Whoosh! Smack! Each hurl of the ball ripped through the air like the sound of faraway firecrackers, cracking in the wind. There was no mistaking five ounces of high-velocity leather snapping into a catcher’s mitt.
“What’s the speed on that last one?” Nicky asked, removing his cap.
“97!” the assistant called back as he looked again at the number on the speed gun.
“Damn! That’s fast!” Nicky scratched his head. He spat a wad of tobacco on the ground and then slipped a tin of chew from his training jacket. He placed another pinch inside his cheek. “Play some college ball, Son?”
“No, Sir,” I replied, shaking my head. “I did play in high school, though...”
“Pitcher?” he quizzed.
“Nope,” I gestured, thumb down, digging my foot into the bright red clay behind the rubber.
“That’s hard to believe. Who could have missed you...and a Lefty too?” He continued muttering. “Impossible, I would have dragged you...”
Nicky was still shaking his head when my throw interrupted him mid-sentence. Whack! The echo signaled that it was fast.
“That was 99!” the assistant called out.
“Bo Garrett, right?” Nicky asked, checking his clipboard. “You’re a local kid?”
“Yeah,” I nodded. “Portland, ninety miles up the road.”
“I love Maine,” he said. “The seafood, the microbrews; you know we’ve got Double-A?”
I nodded. “Sure do, the Sea Dogs, Mr. Cantor.”
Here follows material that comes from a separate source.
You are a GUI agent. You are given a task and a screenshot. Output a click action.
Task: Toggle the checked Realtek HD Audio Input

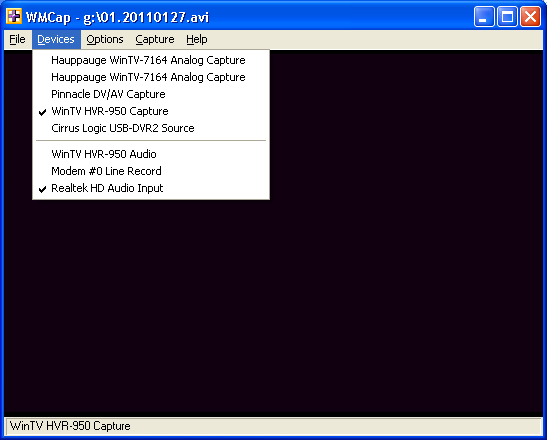tap(151, 188)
“Kid, my dad was Mr. Cantor, call me Nicky. None of our scouts ever took a look at you?”
I shook my head. “They came by, watched our games, but I didn’t play much. I guess I was easy to miss, Nicky.” It was tough calling the great pitching coach by his first name.
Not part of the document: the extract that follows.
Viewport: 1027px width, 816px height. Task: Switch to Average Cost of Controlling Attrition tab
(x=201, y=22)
“Well, you’re high and outside,” he hedged. “Unorthodox style.”
“I’ll take anything as a compliment,” I thought as I stepped back to the mound.
Nicky squinted. “Do you think you could settle down? I’d like to see you pitch to a live hitter.”
“You’ve got plenty of raw speed,” he reeled off. “No mechanics, but plenty of speed.” He scratched his thoughts onto the paper clamped on his clipboard.
“Alright,” I agreed.
Nicky motioned to a batter who was warming up near the dugout. The catcher ripped off his mask and ran up to me.
“You don’t have to rush. Take your time,” he said.
“He wants me to pitch to that?” I motioned to the big man in the circle. He was swinging the bat as though he wanted to kill something with it.
“It’s Bo, right?”
I nodded. “Yeah, you’re Billy Gaines. I feel like I know you.”
He chuckled. “Yeah, television - ain’t it something?”
“Yeah, I guess,” I answered with a wide-eyed nod.
“Listen to me Bo, you’ve got a weird spin on the ball he ain’t going to like, trust me.”
Nicky’s back was to us as Billy continued, “We’re not in a game right now. There’s no runner on base. It’s all about him, understand?”
He motioned his chin toward the batter. “You’re off balance. Stand tall and take a full windup, then step bigger toward the plate.”
“What if I hit him?”
“He’s sized you up. You’re fast, but wild. Use it to your advantage.”
“Got any other tips for me?”
“Take your time. Square up and aim for the outside.”
“I’ll try, Billy.”
“Don’t worry. Just let it rip. I’ll catch it,” he spoke with the confidence of a three-time golden glove known for hitting home runs.
Billy tapped my glove. “Bo, be sure to keep your head still, take a long stride toward me, and then release, fingers on the top of the ball. Throw through me, man!” He finished and placed the ball into my hand before returning to home plate.
That spin, he won’t like it. Billy’s words stuck with me as he got into position and shot a look at the batter stepping into the box.
Nicky’s son had spotted me at the Fryeburg Fair. He insisted he wouldn’t let me out of his sight until his dad saw me throw. It was the end of a perfect day, dusk, when we turned off food row onto the darkening midway – strings of flickering bulbs lit the wood shaved path.
We were munching Kettle corn when a carnival barker hollered out. ‘Win one for the pretty lady.’
Sally wandered over, turning to encourage me. I motioned for her to come back, but her enthusiastic smile gave me no choice but to follow.
“Bo, I love turtles, try!” she pleaded.
“One of those?” I teased, pointing to the overstuffed green smiley faces with ET eyes.
She nodded. “Yes.” Beaming, she pulled her blond hair back into a ponytail and twisted half way around. “Win me one.” She encouraged me, waving her hand to motion for me to play the game.